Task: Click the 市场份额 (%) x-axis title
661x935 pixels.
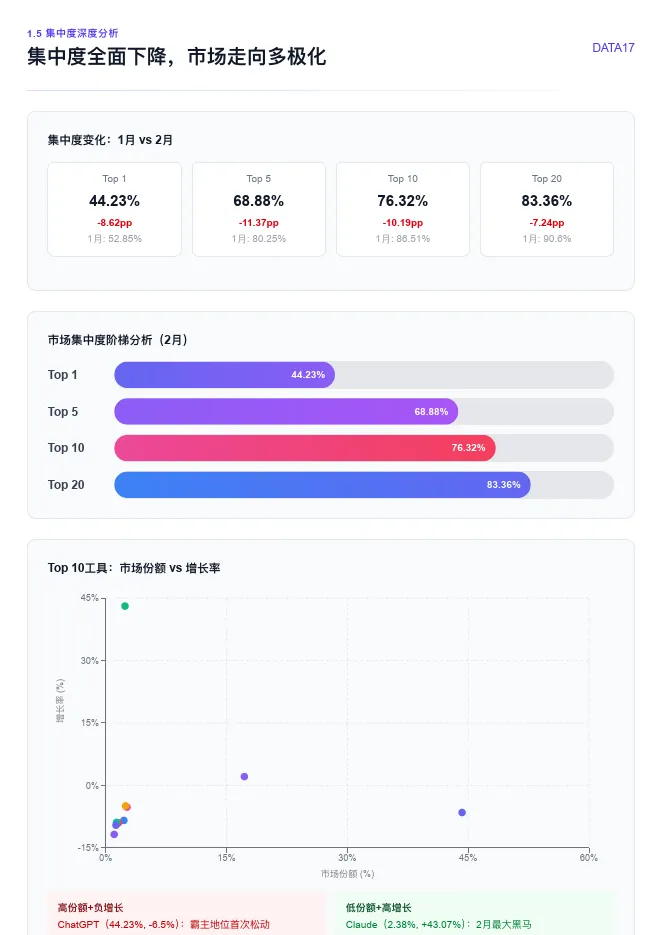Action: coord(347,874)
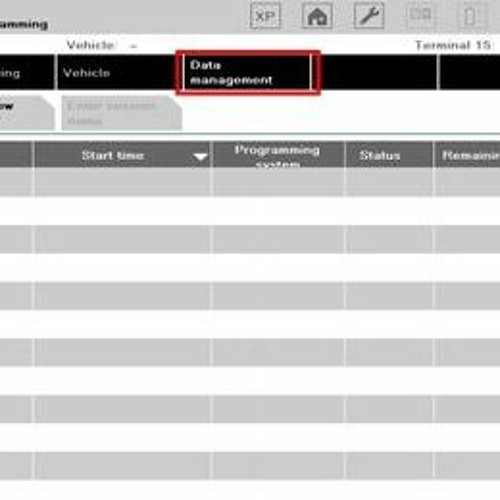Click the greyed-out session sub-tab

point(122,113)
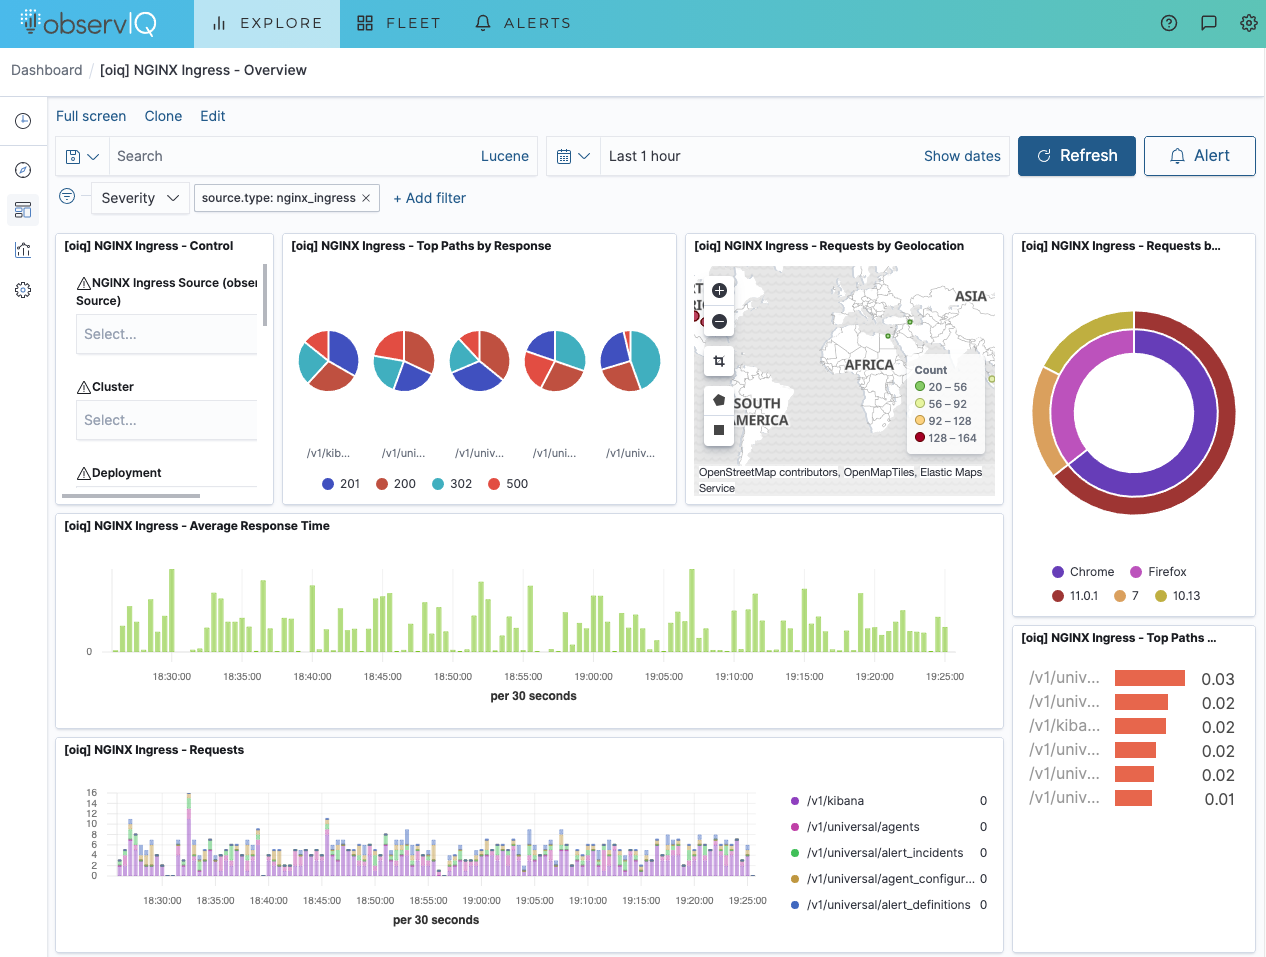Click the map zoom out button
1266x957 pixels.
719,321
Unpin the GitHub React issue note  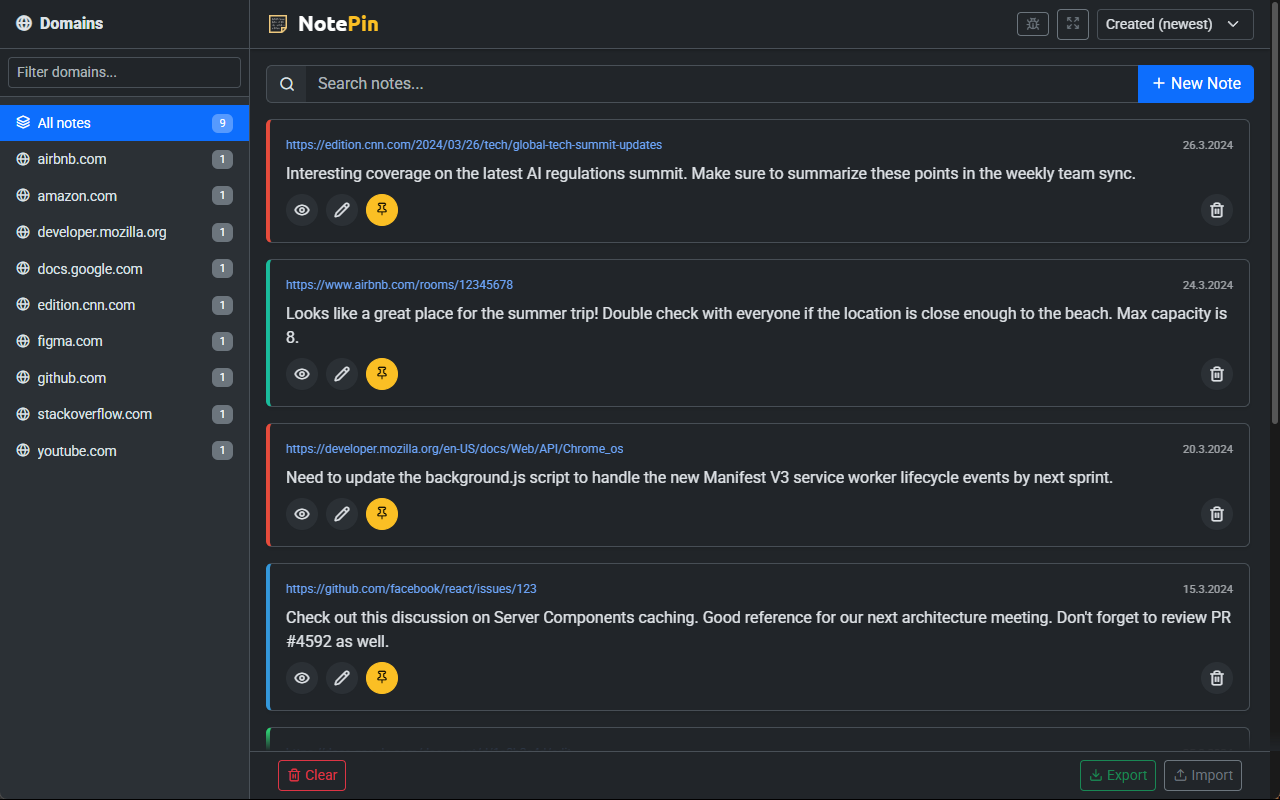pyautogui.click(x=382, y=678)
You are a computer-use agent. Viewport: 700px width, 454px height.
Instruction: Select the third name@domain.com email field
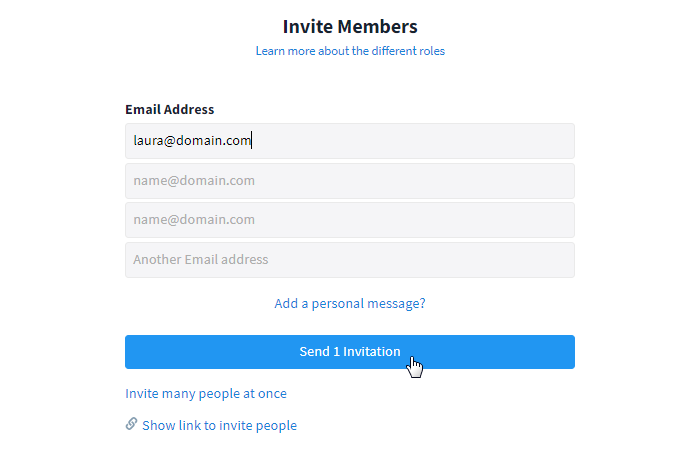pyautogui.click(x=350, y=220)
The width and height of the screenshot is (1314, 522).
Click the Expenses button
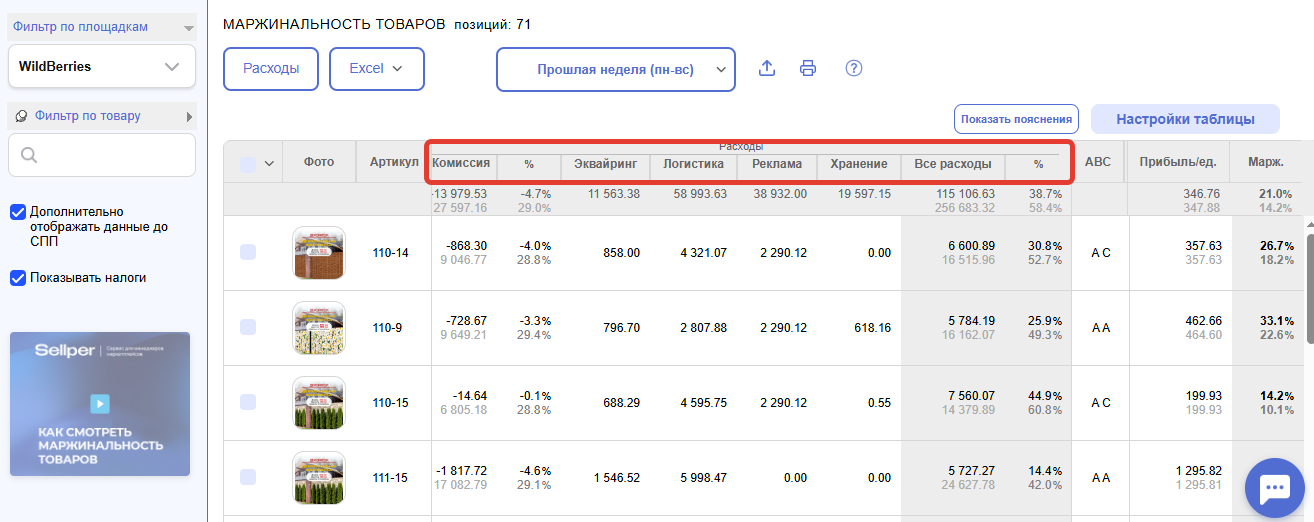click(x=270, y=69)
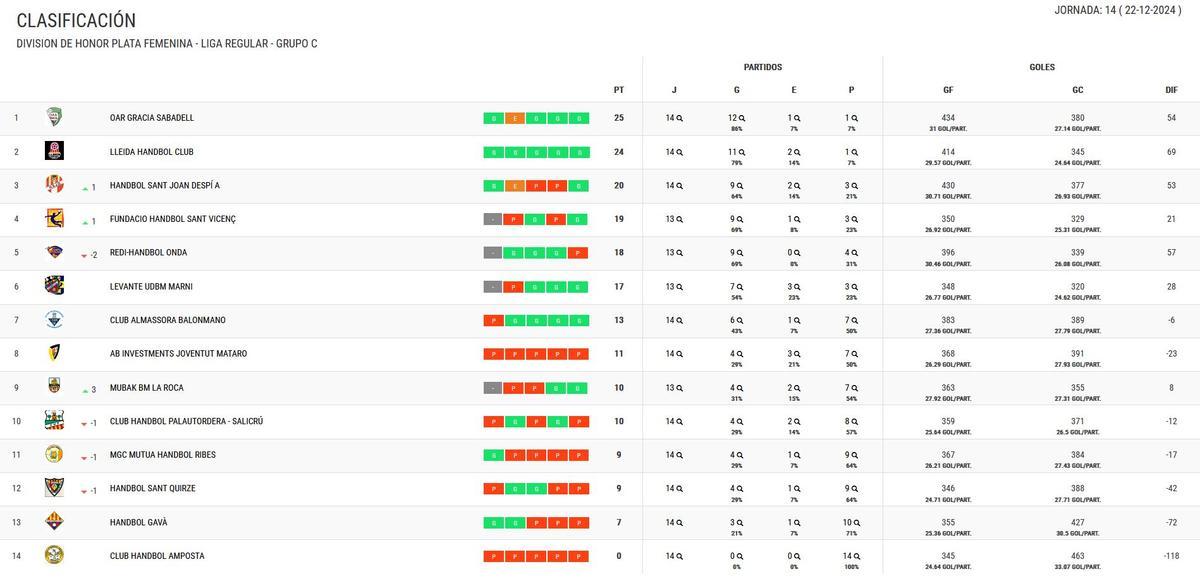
▬▬▬▬▬▬▬▬▬▬
Exercise details.
Scan the listing for the string "width", then copy every line where it appears.

Finished task.
You are a computer-use agent. Viewport: 700px width, 454px height.
The width and height of the screenshot is (1314, 522).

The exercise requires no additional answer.